The past few days we've taken the kids to the park, let Jack run and play, and have just been catching up on being a family. I honestly didn't realize how much I missed it. Kelly and I spent a good part of the morning discussing how to get my web design business off the ground, which I think will at least help supplement whatever income I find here shortly. Anything's got to be better than what I was bringing in after working those ungodly hours. I'm actually really excited about doing websites. More so than I've ever been, and I'm much more serious about it than I've ever been. I'm not world-class yet, but I have some skills that I can offer to people at a pretty reasonable price and still make some halfway decent money at it. It's about time I did something I enjoy.

Tomorrow, I'd like to work on getting some business type stuff done, and I need to call the General Manager from the dealership who called to inquire what happened with me. He's a nice enough guy, and I owe him a call back. I'm moving on to greener pastures now though. This morning I got up, went out to get some OJ, came home, fired up the laptop and worked for about 5 hours. It just felt right. I can do this, I know it.
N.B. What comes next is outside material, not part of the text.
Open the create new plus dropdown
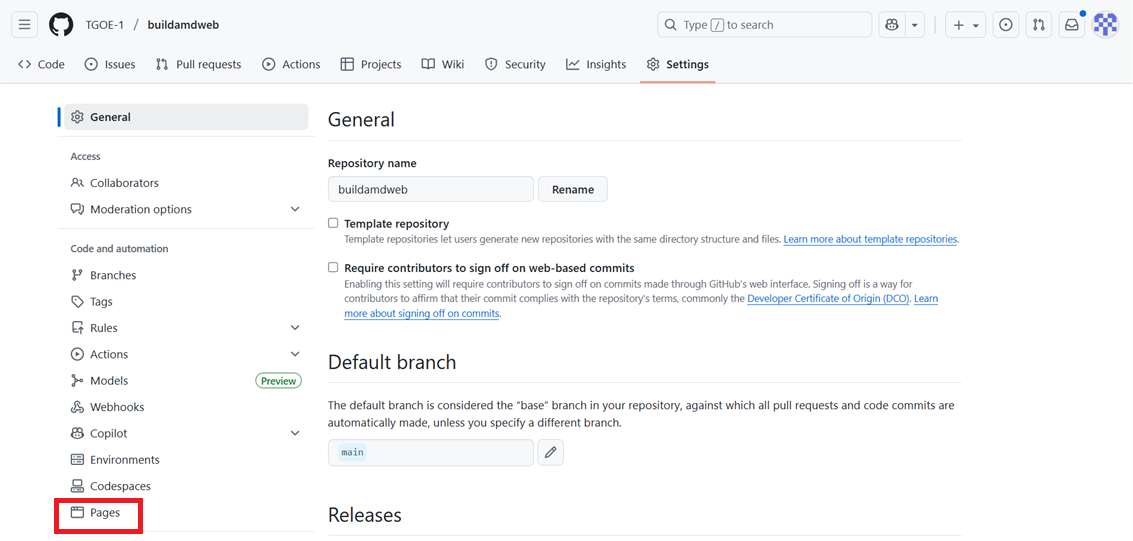Image resolution: width=1133 pixels, height=541 pixels. (x=965, y=25)
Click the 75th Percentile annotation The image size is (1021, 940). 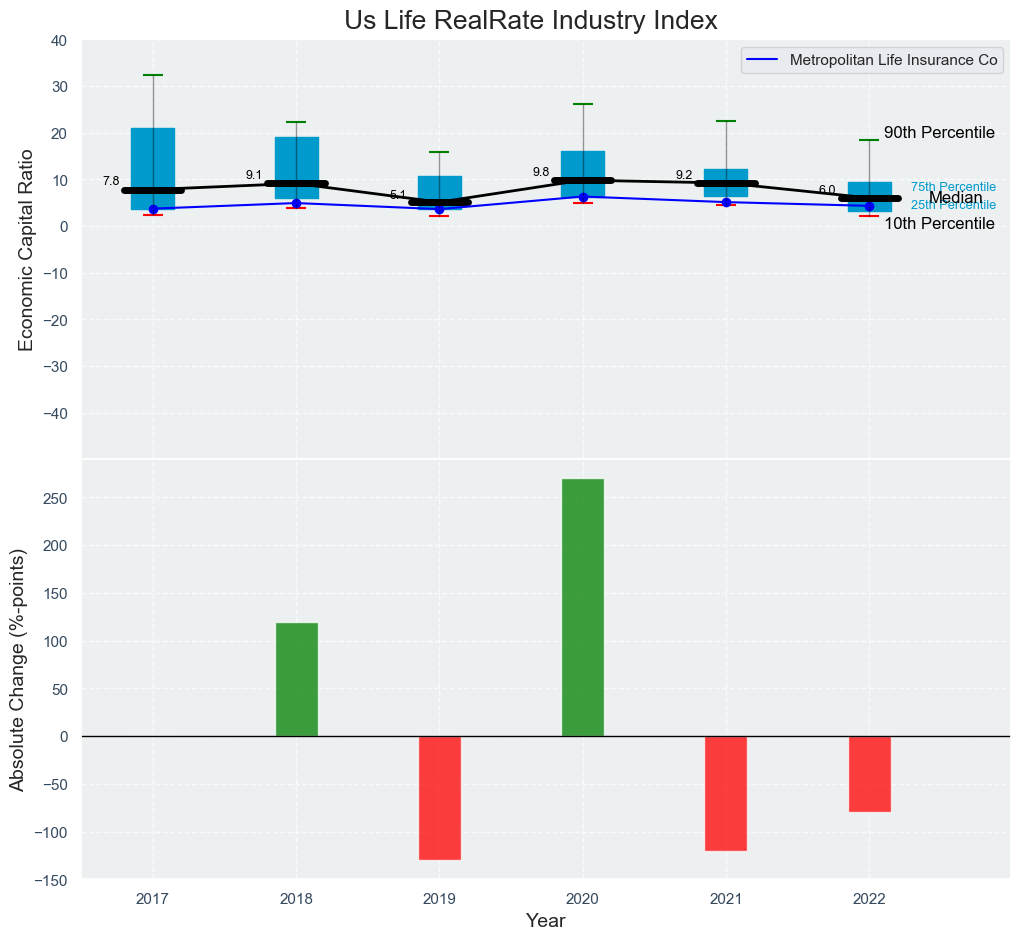[952, 187]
Wednesday, November 2, 2005

Kapunkin!

Jack said something which sounded exactly like "kapunkin' the other day when we were showing off our newly carved Jack-O-Lantern to him. From that point on, he was obsessed with the pumpkin. He said the word pumpkin over and over and over. It was so cute; I was amazed how much he seemed to love it. On top of that, he eats my roasted pumpkin seeds like candy.

Tuesdays are so great; my one day off through the week. I get so little time with Kelly and the kids anymore that I really soak up every moment of my Tuesdays. We took Jack and Aeryn out to breakfast at Cracker Barrel, which is now our new official hang out, then ended up at the park this evening to let Jack run around and burn off some energy.

It's officially Wednesday now. Has been for almost an hour. I guess I'd better get some sleep since today's my first 9 to 9 day.

Aeryn's awake!

Tuesday, November 1, 2005

Sing, Monkey Boy

Sitting here listening to the hard rock station on iTunes, I just realized how very much I loathe bands with a political agenda. Everyone's favorite communist band, Rage Against the Machine just preached some more about how horrible America is, and then Green Day came on, rambling on about some BS anti-war hippie liberal crap. I might as well take off my Doc Martens and start wearing Birkenstocks. Is that patchouli I smell?

If I wanted to listen to political discourse set to music I'd take an iPod to a Poli-Sci class. When did bands stop rocking, and start with all the posturing? I don't mind a little social commentary, sure, but all of this America is evil bullshit needs to stop. Last time I checked, we weren't the ones flying airliners into buildings, and blowing ourselves up in subway tunnels, but I digress.

What I'm getting at is this: exactly when did selling lots of pop music CDs give someone credibility with regards to U.S. Foreign Policy and world affairs? To be even more concise, why do people even care what these drug-addled singers have to say about anything? It's really the modern day equivalent of a court jester giving advice to a king.

This is the world we live in; Madonna is giving spiritual advice; telling people the world is going to hell and priests are mostly gay. This coming from a woman with the morals of a two-dollar prostitute and more partners than a square dance.

Shut up about what you think you know and do what you're best at. Do the world a huge favor and just sing.